I understand your concern completely I recently just lost my career in law enforcement because of my health condition. I had five years in and had a lot of dreams about moving up through the ranks but I became ill back in July of 2017. It started with heart palpitations where my heart would be from 170+ bpm I had all the test done stress,echo,24 hour holter monitor (which never caught an episode of fast heart rate because it wouldn’t happen every day) 14 day event monitor which finally caught my rapid heart rate. I was diagnosed with SVT and had an ablation procedure done which I woke up in the cath lab after and looked over at my electrophysiologist still drugged up and asked him if he found it and fixed it which he told me that I didn’t have a short circuit and that electrically my heart was great (I trust his opinion because he is highly reputable and a top hospital where I live built a cath lab with all new technologies just for him) he then told me that I could possibly have Postural Orthostatic Tachycardia Syndrome.

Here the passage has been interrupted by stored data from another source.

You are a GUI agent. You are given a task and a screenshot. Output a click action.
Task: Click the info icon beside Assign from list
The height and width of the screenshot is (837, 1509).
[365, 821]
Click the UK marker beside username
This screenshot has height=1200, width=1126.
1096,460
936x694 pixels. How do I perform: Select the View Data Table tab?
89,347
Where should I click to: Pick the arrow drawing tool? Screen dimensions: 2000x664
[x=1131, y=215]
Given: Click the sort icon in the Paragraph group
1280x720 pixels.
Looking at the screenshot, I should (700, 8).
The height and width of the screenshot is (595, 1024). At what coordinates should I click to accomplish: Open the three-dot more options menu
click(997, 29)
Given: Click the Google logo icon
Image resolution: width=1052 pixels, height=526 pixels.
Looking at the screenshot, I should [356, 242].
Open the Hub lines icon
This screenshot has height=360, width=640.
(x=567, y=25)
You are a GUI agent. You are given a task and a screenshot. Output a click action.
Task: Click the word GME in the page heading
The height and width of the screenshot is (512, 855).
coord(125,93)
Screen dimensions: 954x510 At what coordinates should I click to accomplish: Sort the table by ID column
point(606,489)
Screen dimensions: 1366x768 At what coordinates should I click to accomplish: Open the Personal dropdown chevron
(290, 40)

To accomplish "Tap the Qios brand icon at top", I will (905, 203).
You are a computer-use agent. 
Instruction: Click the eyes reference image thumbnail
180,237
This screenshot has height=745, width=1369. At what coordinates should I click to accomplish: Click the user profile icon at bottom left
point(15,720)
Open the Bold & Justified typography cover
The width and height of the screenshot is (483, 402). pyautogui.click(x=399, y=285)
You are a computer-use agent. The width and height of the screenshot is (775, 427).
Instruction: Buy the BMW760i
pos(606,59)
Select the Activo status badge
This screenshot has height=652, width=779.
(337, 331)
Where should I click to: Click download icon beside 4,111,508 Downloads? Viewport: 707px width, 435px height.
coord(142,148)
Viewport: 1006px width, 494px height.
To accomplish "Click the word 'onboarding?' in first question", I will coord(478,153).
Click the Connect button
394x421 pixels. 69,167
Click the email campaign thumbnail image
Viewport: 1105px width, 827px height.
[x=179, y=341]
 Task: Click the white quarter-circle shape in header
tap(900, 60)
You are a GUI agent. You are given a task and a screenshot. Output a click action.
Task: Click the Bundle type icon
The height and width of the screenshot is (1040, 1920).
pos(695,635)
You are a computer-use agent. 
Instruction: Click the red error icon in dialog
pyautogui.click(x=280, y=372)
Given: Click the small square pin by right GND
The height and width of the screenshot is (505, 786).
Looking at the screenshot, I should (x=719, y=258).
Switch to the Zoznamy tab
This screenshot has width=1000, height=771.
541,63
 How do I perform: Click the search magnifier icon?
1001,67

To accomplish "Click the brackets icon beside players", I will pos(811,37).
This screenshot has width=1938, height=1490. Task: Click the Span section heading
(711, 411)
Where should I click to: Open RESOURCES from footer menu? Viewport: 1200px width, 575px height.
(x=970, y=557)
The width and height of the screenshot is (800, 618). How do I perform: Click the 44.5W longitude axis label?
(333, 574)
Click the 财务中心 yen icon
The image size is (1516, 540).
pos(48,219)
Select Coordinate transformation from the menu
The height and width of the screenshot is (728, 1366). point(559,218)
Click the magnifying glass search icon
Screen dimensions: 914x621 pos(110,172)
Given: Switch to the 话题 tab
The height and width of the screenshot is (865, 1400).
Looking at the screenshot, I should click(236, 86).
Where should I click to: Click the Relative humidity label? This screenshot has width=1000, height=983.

I had a tilt table test done shortly after I had my EP study done and it didn’t reveal definitive results for POTS so not knowing what else to do I went to a Dr that handles internal functions who ran extensive blood work and come to find out i have signs of having Hyperparathyroidism. I am currently waiting for more blood work to come back but my Dr is pretty sure that is the cause of all the symptoms I have. So I have been there and done it when it comes to heart testing and my advice would be to start with the simple stuff first. Before you jump into a EP study I would try to rule out any thyroid problems because I have spent a load of money on all the tests and the EP study. As far as the EP study w/ablation goes there’s really nothing to worry about. I can say I was extremely freaked out about having a procedure done on my heart which I’m sure everyone does lol but i had a good experience and the worst part is having a sore groin for a week.I would recommend though that you get checked out and figure out what’s going on before jumping in the academy. I know when I went through they ran us everyday and that definitely would not be a good thing to be doing when having heart issues until it’s figured out what’s going on exactly. I’m hoping I can get fixed and get back to work as soon as possible. Good luck and even though I’m sure you’re excited about being a police officer just remember to put your health first.